The idea, says Rizzo, is to re-create the stressful environment in a doctor’s office, to help the patients confront and challenge the trauma and to give them the tools to better cope emotionally with what happened.
Both of these technologies require specialists and a clinical setting, but SimCoach, a “virtual human” designed for interactive use on the Internet, does not.
Though at this point, SimCoach is targeted toward active-duty military personnel, veterans and their families, it may also have wider utility for everyday stress and anxiety.
SimCoach users can select one of several avatars to talk to when they are feeling stressed out. The virtual human coaches can serve as an “online companion for anyone who may be too introverted to seek help, someone who may not want to reach out to a clinician or who may feel stigma about seeing a therapist,” said John Hart, program manager at the Institute for Creative Technologies.
“SimCoach is not a doc-in-the-box, and it’s not going to make a diagnosis,” Hart observed. Nor is it meant to replace human interaction.

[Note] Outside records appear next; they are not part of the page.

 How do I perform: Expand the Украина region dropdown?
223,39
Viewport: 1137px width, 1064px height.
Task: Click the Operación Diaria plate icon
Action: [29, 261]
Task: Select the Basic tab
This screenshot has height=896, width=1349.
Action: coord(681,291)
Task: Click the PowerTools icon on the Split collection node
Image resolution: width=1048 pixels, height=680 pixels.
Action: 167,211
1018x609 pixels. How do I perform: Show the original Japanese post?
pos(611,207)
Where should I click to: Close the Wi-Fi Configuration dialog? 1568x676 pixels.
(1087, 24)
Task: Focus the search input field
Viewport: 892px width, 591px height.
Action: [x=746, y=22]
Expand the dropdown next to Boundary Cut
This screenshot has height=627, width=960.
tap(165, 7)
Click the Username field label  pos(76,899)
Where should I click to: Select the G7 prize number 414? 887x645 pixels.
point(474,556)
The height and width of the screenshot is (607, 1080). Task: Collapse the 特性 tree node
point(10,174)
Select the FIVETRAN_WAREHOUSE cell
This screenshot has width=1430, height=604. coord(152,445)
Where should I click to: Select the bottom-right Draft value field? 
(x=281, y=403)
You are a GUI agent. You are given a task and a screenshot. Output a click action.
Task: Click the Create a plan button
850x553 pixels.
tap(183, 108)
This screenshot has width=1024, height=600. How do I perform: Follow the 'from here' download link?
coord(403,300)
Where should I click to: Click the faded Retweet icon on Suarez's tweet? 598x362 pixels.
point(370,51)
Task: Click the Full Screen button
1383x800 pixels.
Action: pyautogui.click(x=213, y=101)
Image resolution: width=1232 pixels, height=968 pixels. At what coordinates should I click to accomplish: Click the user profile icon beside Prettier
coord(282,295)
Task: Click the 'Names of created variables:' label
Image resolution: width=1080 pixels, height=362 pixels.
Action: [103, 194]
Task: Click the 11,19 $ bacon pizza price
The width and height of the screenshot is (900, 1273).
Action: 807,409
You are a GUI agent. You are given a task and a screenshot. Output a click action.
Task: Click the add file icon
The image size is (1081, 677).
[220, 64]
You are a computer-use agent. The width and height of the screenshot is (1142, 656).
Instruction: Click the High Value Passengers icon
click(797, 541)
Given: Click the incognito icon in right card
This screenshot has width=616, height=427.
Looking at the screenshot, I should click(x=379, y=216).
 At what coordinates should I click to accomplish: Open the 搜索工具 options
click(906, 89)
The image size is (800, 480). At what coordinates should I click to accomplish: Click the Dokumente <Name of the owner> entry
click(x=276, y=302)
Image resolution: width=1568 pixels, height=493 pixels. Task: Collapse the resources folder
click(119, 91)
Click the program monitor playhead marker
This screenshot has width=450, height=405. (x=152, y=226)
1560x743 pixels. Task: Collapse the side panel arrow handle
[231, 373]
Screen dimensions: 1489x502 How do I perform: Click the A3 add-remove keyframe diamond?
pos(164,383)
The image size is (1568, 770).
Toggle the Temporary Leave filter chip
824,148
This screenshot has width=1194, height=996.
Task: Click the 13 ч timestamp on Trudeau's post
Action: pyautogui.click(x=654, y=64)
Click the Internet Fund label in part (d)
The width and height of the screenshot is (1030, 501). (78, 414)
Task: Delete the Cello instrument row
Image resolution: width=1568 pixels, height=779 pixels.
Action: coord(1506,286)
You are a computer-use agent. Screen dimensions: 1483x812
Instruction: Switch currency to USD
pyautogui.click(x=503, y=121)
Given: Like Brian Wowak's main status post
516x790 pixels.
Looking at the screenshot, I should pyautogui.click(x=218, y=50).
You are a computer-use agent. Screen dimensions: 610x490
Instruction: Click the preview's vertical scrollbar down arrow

What SimCoach does do is help those suffering from stress and anxiety symptoms begin the conversation about what they may be going through. It may also provide users with more information about what they may be experiencing, suggest local facilities where they can go for care and perhaps even walk them through breathing exercises or stress reduction techniques.
Hart summed up what I find most compelling about SimCoach: “Here we are, sitting on a mountain of valuable information about what to do when you’re stressed or feeling depressed. You can see how SimCoach can help people access the right information when they need it.”
Imagine the possibilities! An interactive virtual-reality source for information on stress, anxiety and PTSD – the precursor, perhaps, to a real-life version of “Star Trek’s” Emergency Medical Hologram Doctor.
Home sweet home
I recently attended a conference in Portugal. As I made my way through customs at Philadelphia International, a customs agent asked me what I did for a living.
“I write,” I said, “mostly about stress.”
He stared me down for few moments before saying in a low, gruff tone: “If you really want to understand stress, then you need to spend a day with us here.”
And here’s the thing: Regardless of what we do, most of us are feeling that same way about our runaway lives. The genie is out of the bottle, and there is little likelihood of us ever going back to a simpler time (if there ever was such a thing).
So, yes, let’s discuss technology addiction, always being “on,” tech fasting and the need to design devices and apps for greater serenity. But let’s also consider how to harness some of these technologies to help us move easier in this new world, Neo-style.